Kinodynamic RRT*: Asymptotically optimal motion planning for robots with linear dynamics

We present Kinodynamic RRT*, an incremental sampling-based approach for asymptotically optimal motion planning for robots with linear dynamics. Our approach extends RRT*, which was introduced for holonomic robots [10], by using a fixed-final-state-free-final-time controller that optimally connects any pair of states, where the cost function is expressed as a trade-off between the duration of a trajectory and the expended control effort. Our approach generalizes earlier work on RRT* for kinodynamic systems, as it guarantees asymptotic optimality for any system with controllable linear dynamics, in state spaces of any dimension.

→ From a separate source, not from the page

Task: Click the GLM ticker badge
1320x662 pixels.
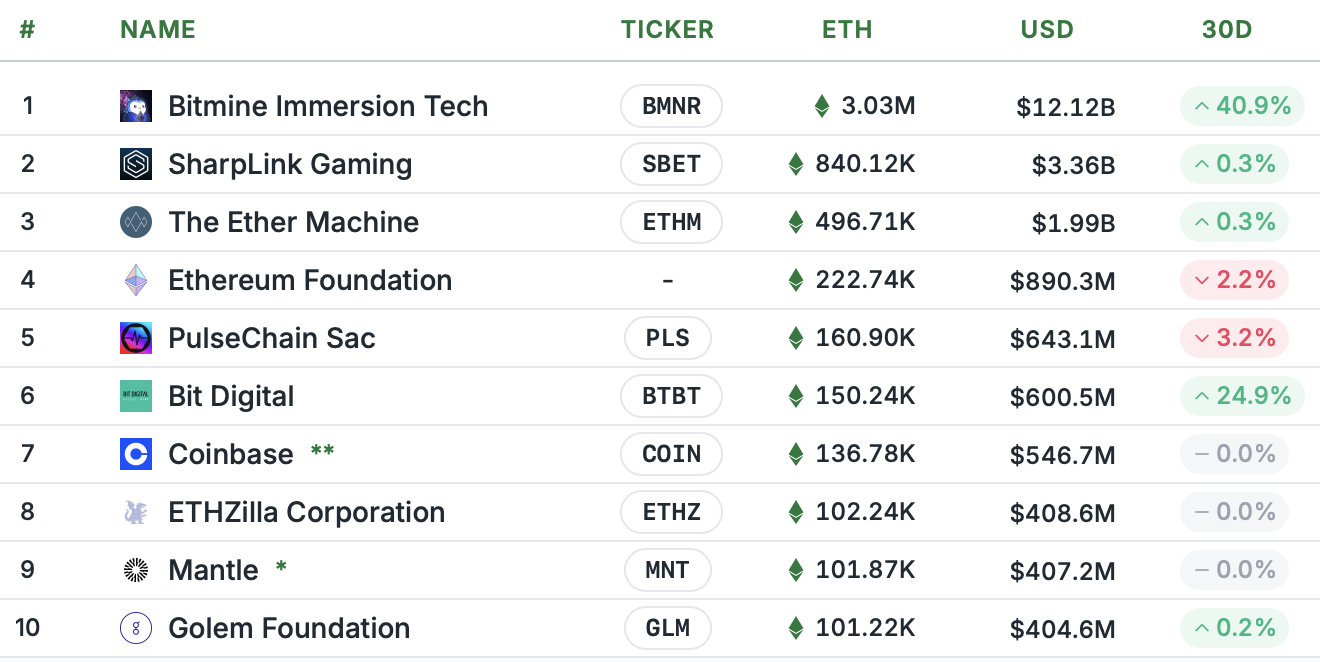Action: [x=668, y=628]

In addition, we show that for the rich subclass of systems with a nilpotent dynamics matrix, closed-form solutions for optimal trajectories can be derived, which keeps the computational overhead of our algorithm compared to traditional RRT* at a minimum. We demonstrate the potential of our approach by computing asymptotically optimal trajectories in three challenging motion planning scenarios: (i) a planar robot with a 4-D state space and double integrator dynamics, (ii) an aerial vehicle with a 10-D state space and linearized quadrotor dynamics, and (iii) a car-like robot with a 5-D state space and non-linear dynamics.